I like to clean my pastels after a painting especially if I am going on to a different subject. That way I can see the colour and tone family they belong to which makes picking a colour so much easier. If I'm staying say on beach scenes using the same pastels, I won't clean them and put them away. Rather just wipe them as I pick them up for use to make sure I don't carry any 'wrong' colour to the bit I'm working on.
Cleaning pastels is something I do if I'm stuck at painting. You know that procrastination, wanting to start but not really ready ? Cleaning the pastels is a way to do something useful while I study the painting...or not!
What to use to clean soft pastels?
Here are four ways that work. Do watch out for dust as you clean them. Dust is a hazard and when we clean soft pastels we make a lot of it. So do take some precautions. These include an open window with the breeze going across your hands not toward you. Some wear a mask or latex gloves. Sounds over the top but the you have been doing this for a lot of years, experience says at least wear a mask.

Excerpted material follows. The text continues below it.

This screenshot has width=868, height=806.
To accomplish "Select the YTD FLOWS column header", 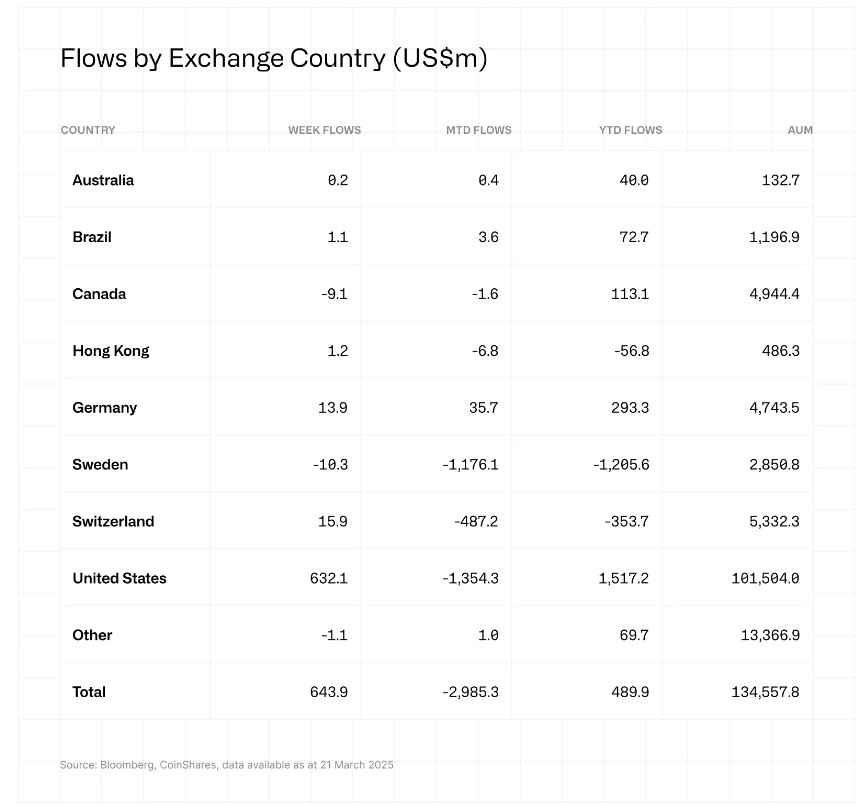I will (630, 130).
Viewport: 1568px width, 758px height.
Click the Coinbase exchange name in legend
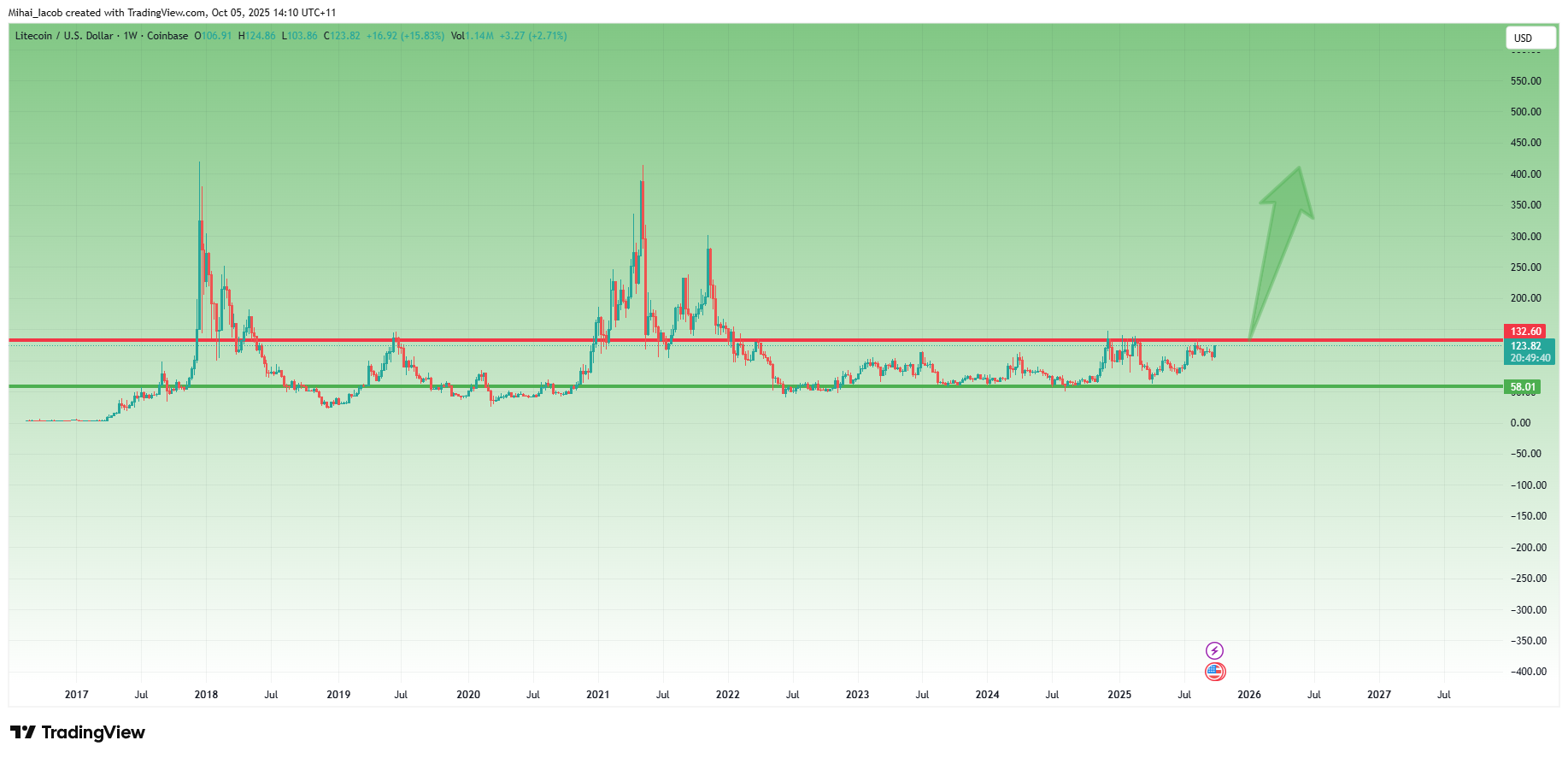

#1. Organic Cereals have been popular. Rice, oats and such can be used to keep the pastel clean. Try a lidded container with a layer of cereal about an inch in the bottom with the pastels laying on the top. I have a small travel kit with rice in it and many bits of pastel hiding amongst the rice. (See the photo below). This is a travel box for plein-air so the bits of pastel stay clean as its constantly moving. The rice in that container has been there for over 20 years. It still works. The one thing to watch out for is vermin. I have seen artists using this method, storing their plastic boxes in an outside area that's undercover or a shed. The rats have eaten the plastic through to get to the cereal, then eaten the pastels too.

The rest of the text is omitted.